Ashbourne and District Probus Club

Written byNATALIE WAKEFIELD

10/03/13 Falkland meet at ArboretumHMS Glamorgan memorial unveiling, National Memorial Arboretum.... 10/03/13 Falkland meet at ArboretumHMS Glamorgan memorial unveiling, National Memorial Arboretum....

A very well attended March meeting of the club was held in the Ex-Servicemen’s Club.

The president, John Wilkinson, welcomed Mike Turner from the National War Memorial Arboretum at Alrewas, who gave an interesting presentation on the arboretum.

Officially opened in 2001 on a site of some 150 acres, the project was conceived by David Childs in 1988 to be a place where the nation might remember those servicemen and women who have been killed on duty or from terrorist actions since the Second World War.

The grounds were former sand and gravel quarries which were restored to their original grassland state by the then quarry company - Lafarge Aggregates - when they had finished their quarrying activities and then generously gifted the land for use by the arboretum charity, charging only a peppercorn rent.

Some 52,000 trees have been planted on the site and there are 250 memorials. Inevitably, only a few features could be dealt with in the talk.

The Millennium Chapel of Peace and Forgiveness was seen to be one of the focal points on the site.

The wooden building is built and supported on a frame of 12 trunks from Douglas firs, each one representing the 12 apostles.

Here, every morning at 11am, an act of remembrance is carried out.

The other prominent focal point is the Armed Forces Memorial, standing on a large artificial mound bearing the names of some 16,000 former servicemen and women killed since the Second World War engraved on the white stone walls of the circular monument.

The speaker drew attention to a memorial to Anne Frank at the centre of which is an elder tree. Each year it flowers in April. The flowerbuds are removed to symbolise the fact that Anne Frank did not reach adulthood and achieve her full life.

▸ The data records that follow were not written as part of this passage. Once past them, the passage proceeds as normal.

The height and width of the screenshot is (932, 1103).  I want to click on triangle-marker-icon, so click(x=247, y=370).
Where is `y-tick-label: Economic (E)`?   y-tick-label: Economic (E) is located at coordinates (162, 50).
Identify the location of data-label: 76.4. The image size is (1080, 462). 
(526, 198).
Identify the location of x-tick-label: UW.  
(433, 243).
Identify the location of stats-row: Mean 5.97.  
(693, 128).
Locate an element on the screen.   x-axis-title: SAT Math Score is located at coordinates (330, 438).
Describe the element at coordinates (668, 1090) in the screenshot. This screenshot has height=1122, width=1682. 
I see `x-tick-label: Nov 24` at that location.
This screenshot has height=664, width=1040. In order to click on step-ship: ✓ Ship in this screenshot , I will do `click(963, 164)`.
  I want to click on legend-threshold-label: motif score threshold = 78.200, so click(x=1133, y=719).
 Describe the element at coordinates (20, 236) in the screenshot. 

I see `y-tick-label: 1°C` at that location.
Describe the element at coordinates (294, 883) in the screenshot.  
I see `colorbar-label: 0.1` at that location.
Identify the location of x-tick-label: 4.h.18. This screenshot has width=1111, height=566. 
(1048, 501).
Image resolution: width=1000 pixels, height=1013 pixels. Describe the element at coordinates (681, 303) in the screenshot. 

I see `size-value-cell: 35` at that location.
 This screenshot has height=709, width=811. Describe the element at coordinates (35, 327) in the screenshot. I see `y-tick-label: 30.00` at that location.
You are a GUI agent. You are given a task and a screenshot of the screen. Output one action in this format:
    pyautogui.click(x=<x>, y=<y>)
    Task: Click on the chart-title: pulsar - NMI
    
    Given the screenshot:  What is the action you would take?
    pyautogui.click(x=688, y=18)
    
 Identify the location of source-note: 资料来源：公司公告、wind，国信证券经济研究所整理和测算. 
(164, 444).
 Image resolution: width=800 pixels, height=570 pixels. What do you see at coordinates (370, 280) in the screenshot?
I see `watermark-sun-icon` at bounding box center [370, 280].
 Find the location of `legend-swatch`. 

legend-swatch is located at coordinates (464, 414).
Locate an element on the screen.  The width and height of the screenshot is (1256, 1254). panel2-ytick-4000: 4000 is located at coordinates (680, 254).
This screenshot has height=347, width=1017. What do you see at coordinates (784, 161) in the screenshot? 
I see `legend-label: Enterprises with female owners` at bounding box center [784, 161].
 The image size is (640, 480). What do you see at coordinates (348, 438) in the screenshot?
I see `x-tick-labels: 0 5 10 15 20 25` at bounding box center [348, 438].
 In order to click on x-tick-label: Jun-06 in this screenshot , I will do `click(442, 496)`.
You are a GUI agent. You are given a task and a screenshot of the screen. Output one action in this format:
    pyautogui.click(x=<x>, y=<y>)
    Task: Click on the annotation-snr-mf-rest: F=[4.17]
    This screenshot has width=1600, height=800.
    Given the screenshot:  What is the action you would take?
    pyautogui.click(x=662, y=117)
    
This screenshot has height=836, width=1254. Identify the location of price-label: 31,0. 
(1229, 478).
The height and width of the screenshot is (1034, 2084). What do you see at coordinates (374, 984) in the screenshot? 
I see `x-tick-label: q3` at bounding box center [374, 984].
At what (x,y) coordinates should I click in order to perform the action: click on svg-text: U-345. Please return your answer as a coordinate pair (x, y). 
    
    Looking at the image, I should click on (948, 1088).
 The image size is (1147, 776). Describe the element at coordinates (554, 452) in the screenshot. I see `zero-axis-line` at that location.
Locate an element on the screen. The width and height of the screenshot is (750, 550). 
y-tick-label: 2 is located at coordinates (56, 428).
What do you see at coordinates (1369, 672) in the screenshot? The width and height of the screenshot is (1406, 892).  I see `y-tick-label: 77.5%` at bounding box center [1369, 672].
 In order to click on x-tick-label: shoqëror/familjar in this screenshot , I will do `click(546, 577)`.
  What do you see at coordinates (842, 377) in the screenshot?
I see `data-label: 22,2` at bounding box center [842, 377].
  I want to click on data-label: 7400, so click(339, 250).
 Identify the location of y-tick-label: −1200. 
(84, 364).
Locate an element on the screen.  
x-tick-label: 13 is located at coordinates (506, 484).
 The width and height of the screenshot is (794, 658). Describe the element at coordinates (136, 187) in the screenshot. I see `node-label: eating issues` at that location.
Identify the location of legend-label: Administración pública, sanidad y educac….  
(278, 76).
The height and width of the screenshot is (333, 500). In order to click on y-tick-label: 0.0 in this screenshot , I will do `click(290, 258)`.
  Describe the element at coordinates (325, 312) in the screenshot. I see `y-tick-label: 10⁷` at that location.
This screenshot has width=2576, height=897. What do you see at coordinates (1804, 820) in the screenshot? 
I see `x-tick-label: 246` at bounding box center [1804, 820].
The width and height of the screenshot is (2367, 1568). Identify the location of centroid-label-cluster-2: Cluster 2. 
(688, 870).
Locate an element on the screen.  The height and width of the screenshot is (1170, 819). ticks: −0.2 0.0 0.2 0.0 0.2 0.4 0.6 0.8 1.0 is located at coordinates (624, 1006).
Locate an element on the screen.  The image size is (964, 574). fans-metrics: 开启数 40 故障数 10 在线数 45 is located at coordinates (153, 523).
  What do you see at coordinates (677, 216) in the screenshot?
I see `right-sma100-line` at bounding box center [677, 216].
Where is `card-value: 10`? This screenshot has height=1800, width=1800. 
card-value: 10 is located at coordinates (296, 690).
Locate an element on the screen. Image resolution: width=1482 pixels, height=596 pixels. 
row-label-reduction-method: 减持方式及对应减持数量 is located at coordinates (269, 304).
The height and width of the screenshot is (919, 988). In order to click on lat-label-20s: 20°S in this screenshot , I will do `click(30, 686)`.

The Polar Bear Association Memorial was the first sculpture to be erected at the arboretum and commemorates the 49th Infantry, West Yorkshire Division who, during the Second World War, were stationed in Iceland and for most of the campaign were under 20ft of snow.

Numerous other memorials were illustrated, perhaps the most moving being Shot At Dawn, commemorating some 306 British and Commonwealth soldiers who, during the First World War, were shot for desertion or cowardice, but who in reality were probably suffering from the stresses of war.

The aboretum is constantly evolving and reference was made to a £15 million scheme for redeveloping some of the visitor facilities.

Since the arboretum is a charity it has to raise its own funds and around £10 million has already been raised for this project.

A vote of thanks was proposed by Stuart Mustow. The next meeting of Probus will be on Tuesday, April 9 and will be the AGM followed by a debate on Scottish independence.